Extract named entities from text and link them to memories.

from llama_index_dakera import DakeraEntityExtractor

extractor = DakeraEntityExtractor(
    api_url="http://localhost:3300",
    api_key="dk-mykey",
    agent_id="my-agent",
)

# Extract entities from text
found = extractor.extract(
    text="Alice from Acme Corp discussed the Q4 roadmap.",
    entity_types=["person", "organization"],
)

# Get entities linked to a memory
linked = extractor.memory_entities(memory_id="mem_abc123")

Namespace management

Create and manage vector namespaces for organizing document collections.

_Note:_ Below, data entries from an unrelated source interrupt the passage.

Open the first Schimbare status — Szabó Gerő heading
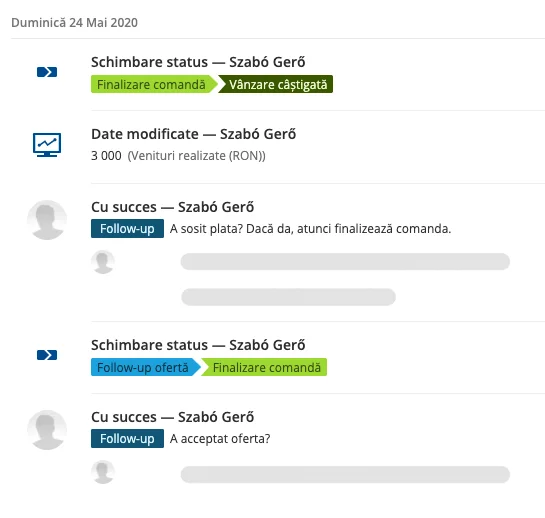545x518 pixels. point(198,62)
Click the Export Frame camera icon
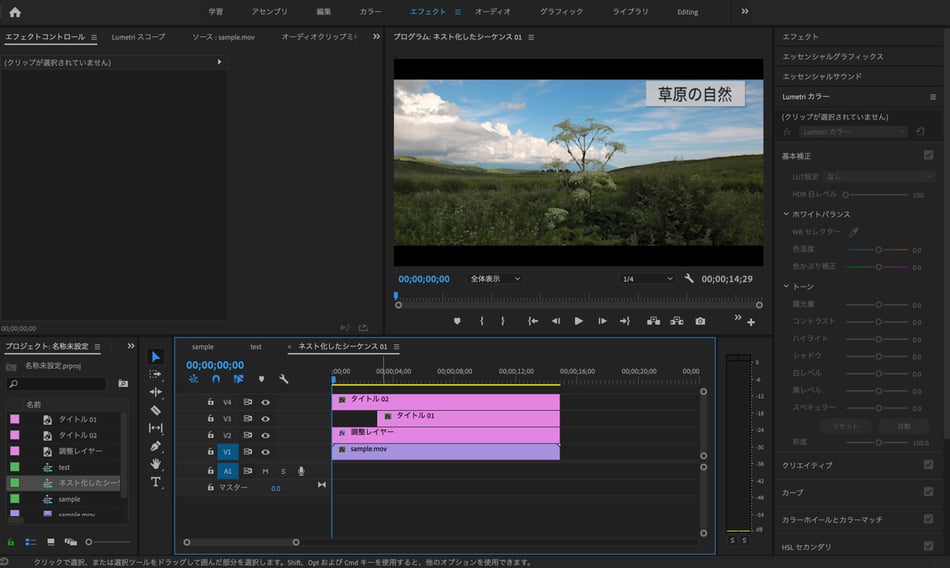Image resolution: width=950 pixels, height=568 pixels. pyautogui.click(x=700, y=321)
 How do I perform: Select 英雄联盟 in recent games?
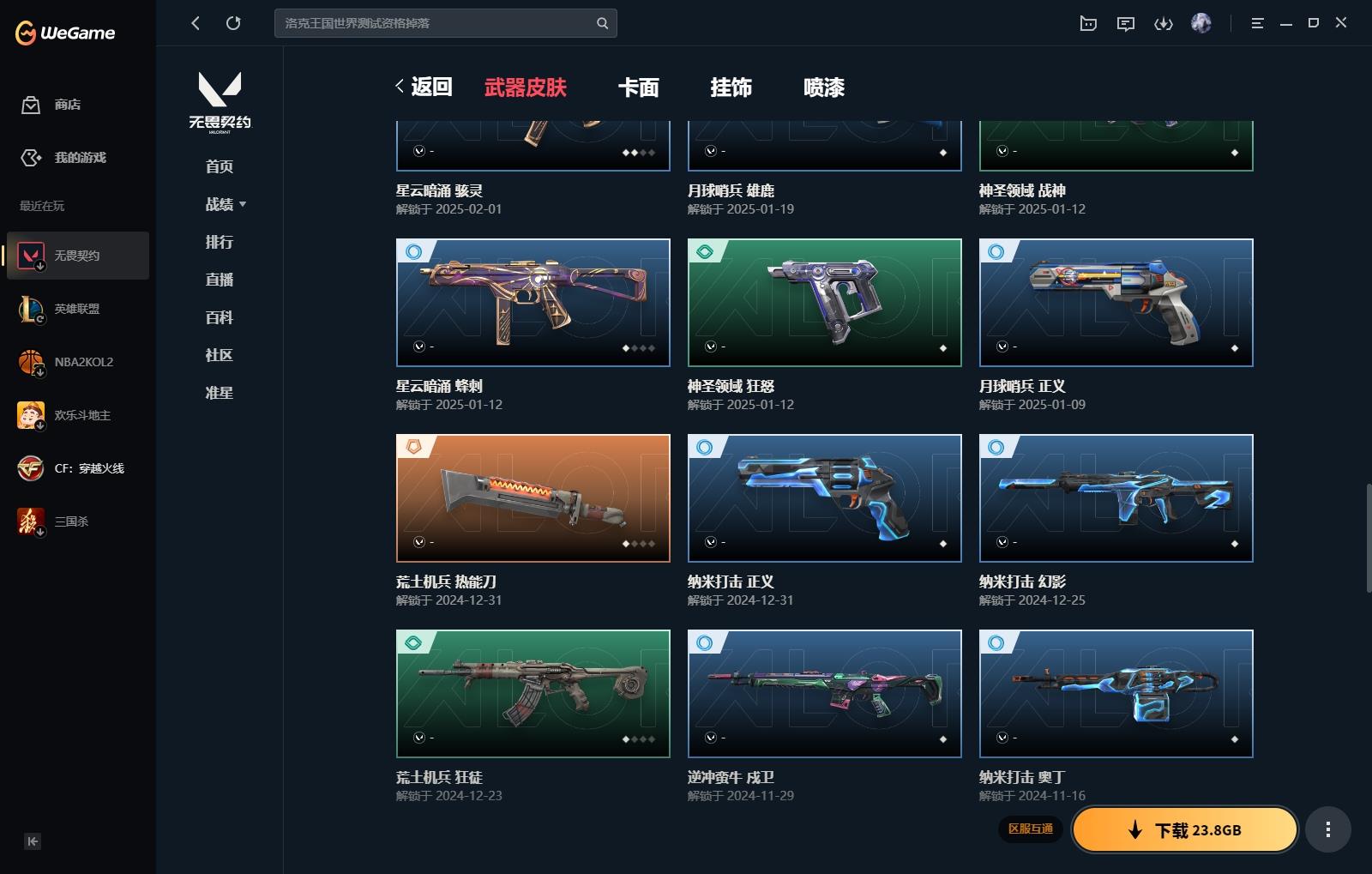tap(78, 309)
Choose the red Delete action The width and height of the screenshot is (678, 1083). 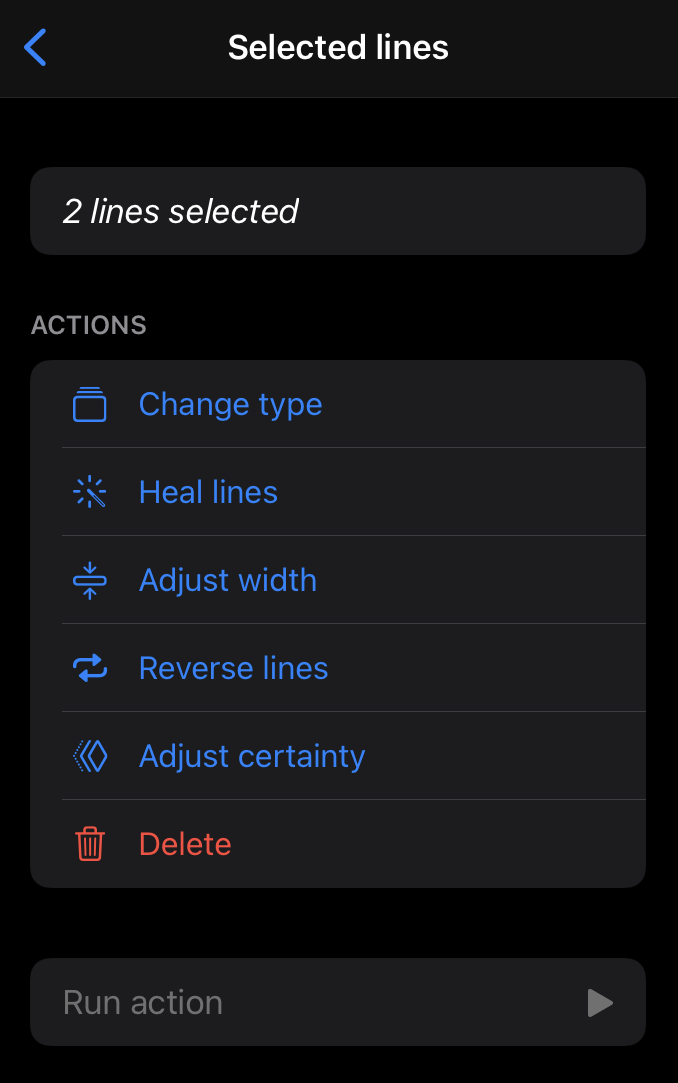185,844
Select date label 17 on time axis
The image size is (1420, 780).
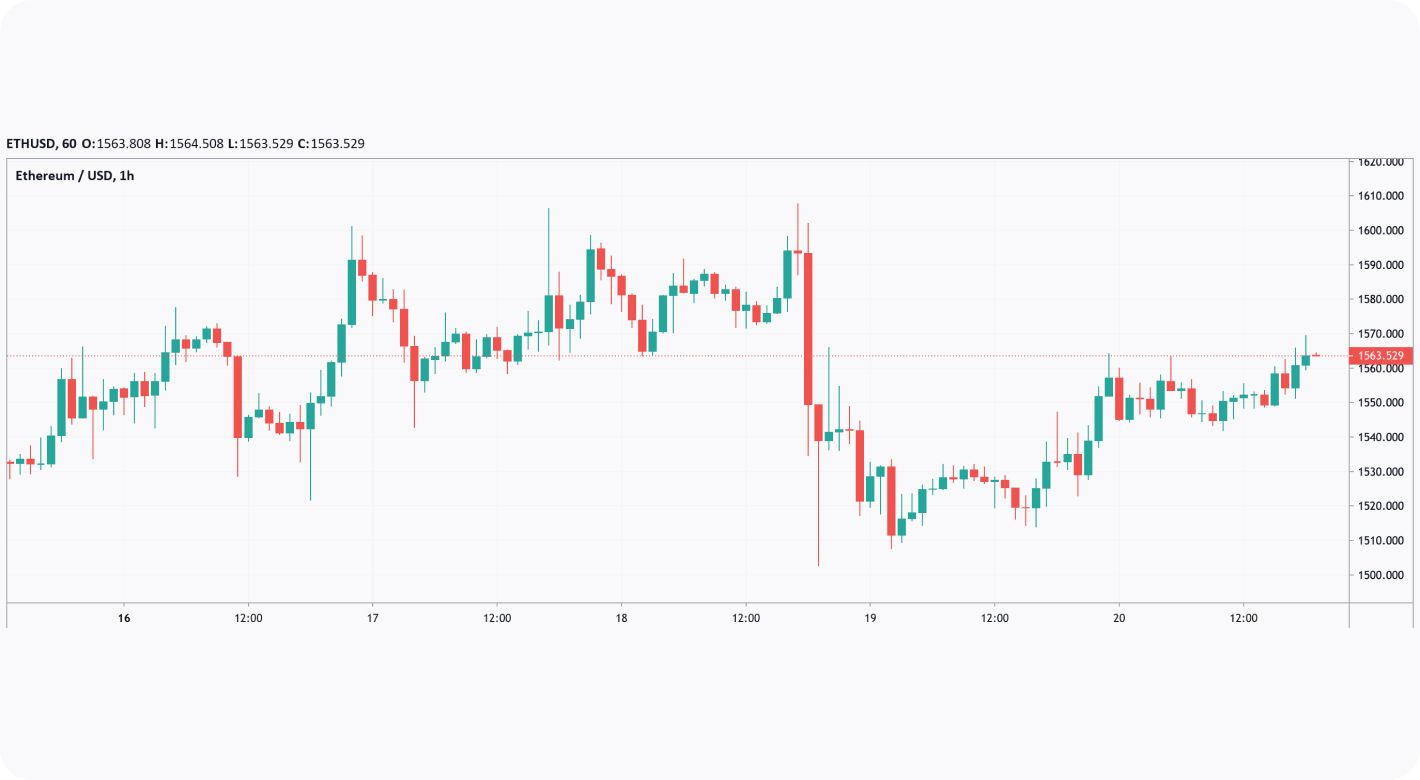click(372, 618)
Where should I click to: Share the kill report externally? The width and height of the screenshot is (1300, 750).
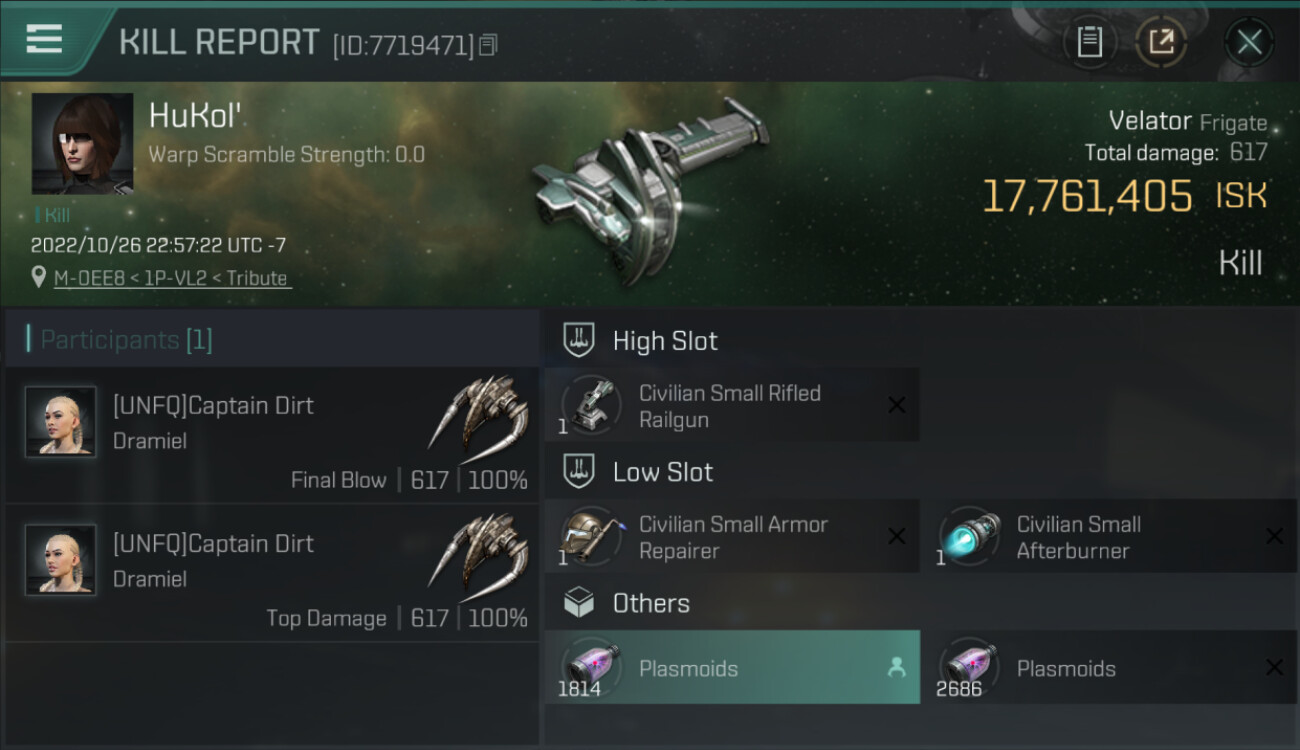(x=1161, y=42)
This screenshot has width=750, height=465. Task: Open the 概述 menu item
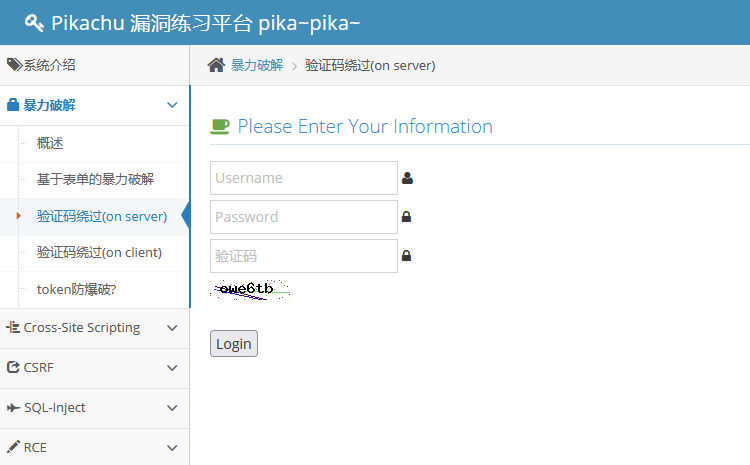coord(50,143)
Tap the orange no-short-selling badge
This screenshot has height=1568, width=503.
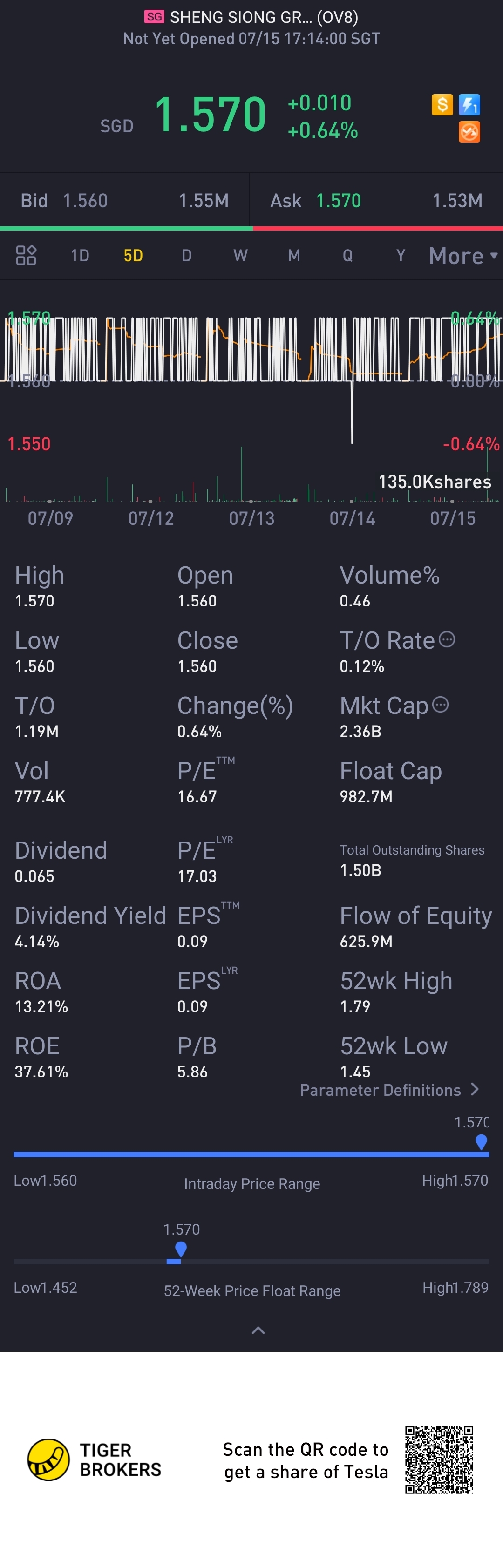click(x=469, y=131)
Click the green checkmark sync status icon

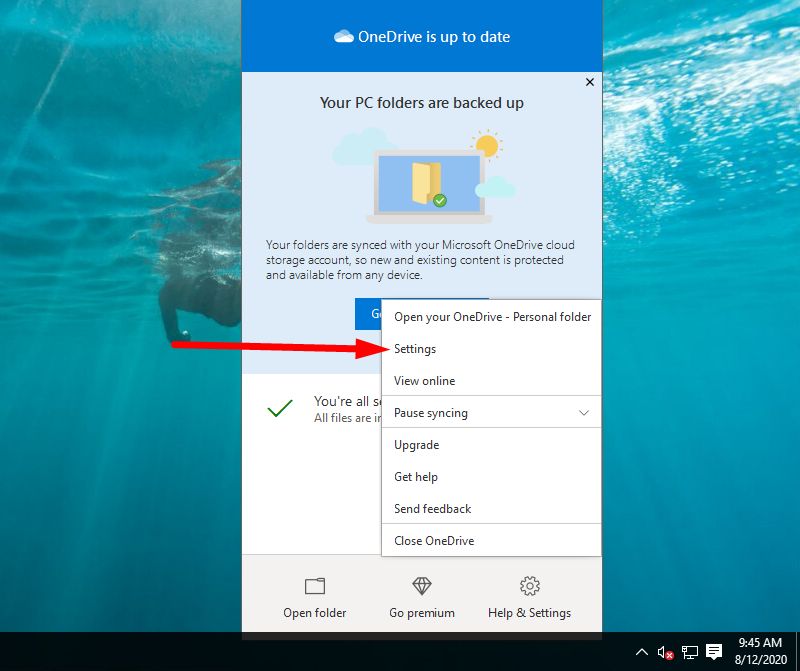pyautogui.click(x=280, y=408)
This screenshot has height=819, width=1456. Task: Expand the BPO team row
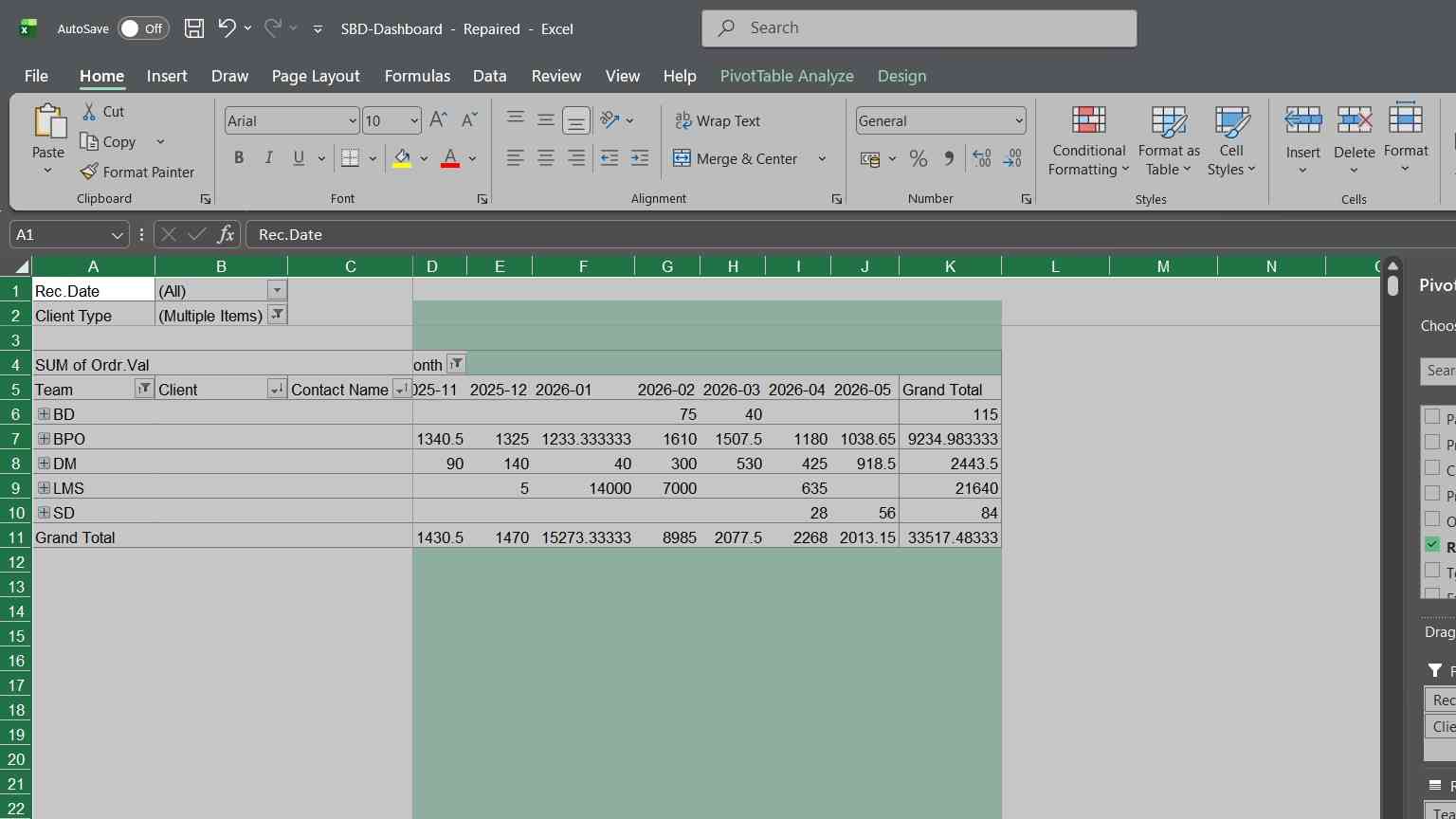click(x=44, y=439)
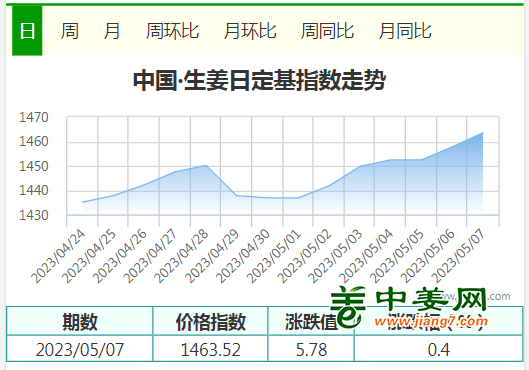Open the 周环比 tab
Viewport: 529px width, 370px height.
coord(172,31)
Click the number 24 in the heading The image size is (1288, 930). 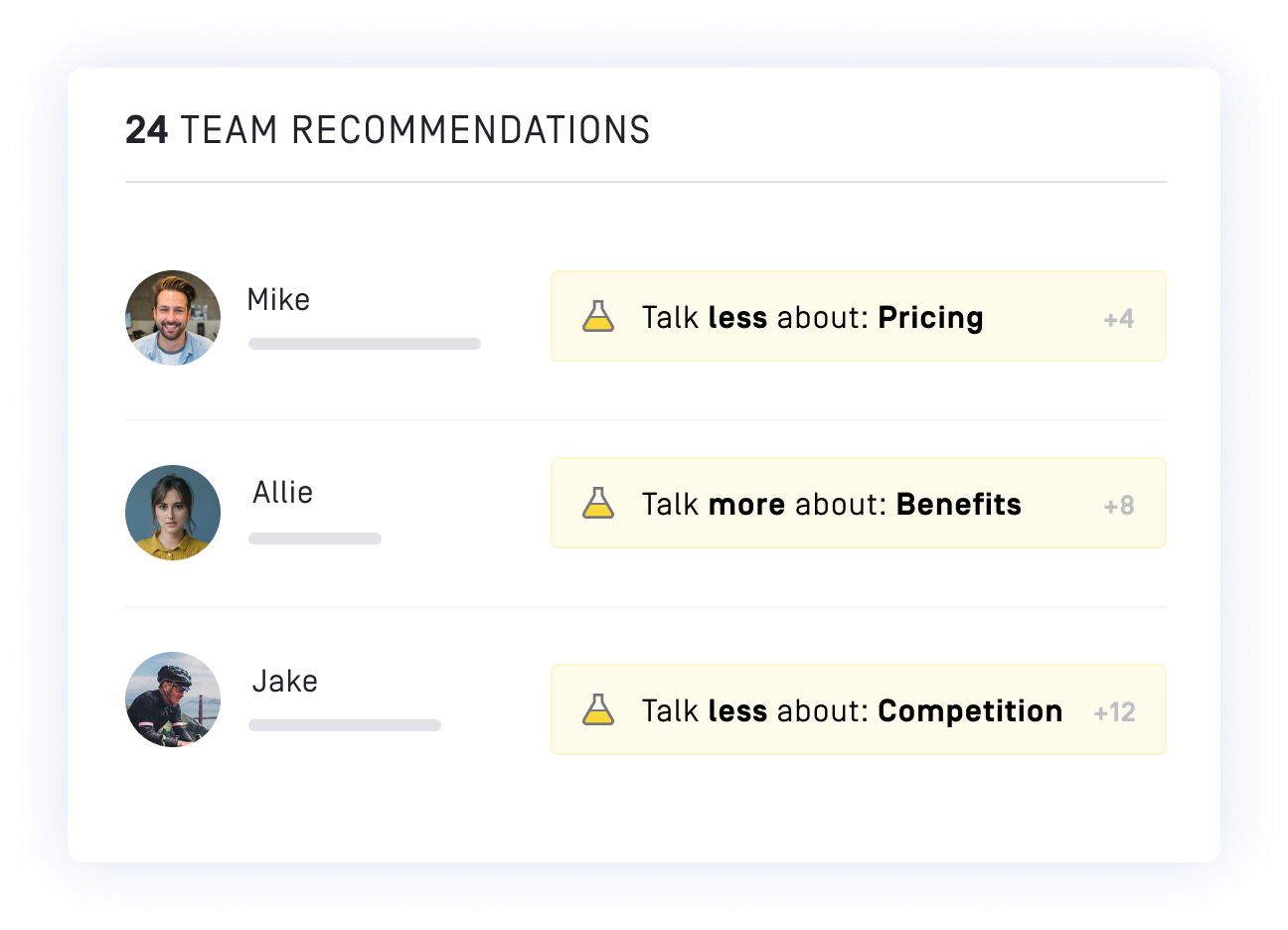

from llama_index_dakera import DakeraNamespaceManager

ns = DakeraNamespaceManager(
    api_url="http://localhost:3300",
    api_key="dk-mykey",
)

# Create a namespace
ns.create(name="agent-docs", dimension=1024)

# List all namespaces
all_ns = ns.list_namespaces()

# Get namespace details and stats
info = ns.get(name="agent-docs")
stats = ns.stats(name="agent-docs")

Enhanced DakeraMemoryStore (v0.2.0)

The existing DakeraMemoryStore class gained new parameters in v0.2.0:

ParameterTypeDefaultDescription
memory_typestr"episodic"Memory type: episodic, semantic, procedural, working
tagslist[]Tags applied to stored memories
session_idstrNoneLink memories to a session
ttl_secondsintNoneAuto-expire memories after N seconds

New methods: hybrid_search(query, top_k) for combined BM25 + vector search, batch_get(queries) for parallel queries, and batch_delete(memory_ids) for bulk removal.

Related integrations

Links

Frequently Asked Questions

How do I add persistent memory to LlamaIndex?

Install the llamaindex-dakera package, initialize DakeraMemoryStore with your Dakera server URL and API key, then pass it as the chat_store to a ChatMemoryBuffer for your agent. Dakera handles embedding and retrieval server-side.

Does Dakera work with LlamaIndex?

Yes, via the official llamaindex-dakera integration package. It provides DakeraMemoryStore for agent memory and DakeraIndexStore as a vector store for RAG pipelines.

What does Dakera add to LlamaIndex?

Dakera provides persistent cross-session memory, hybrid BM25 + vector semantic search over past interactions, server-side document indexing with no local embedding model, knowledge graph construction, session management, and memory decay. Agents retain context across restarts.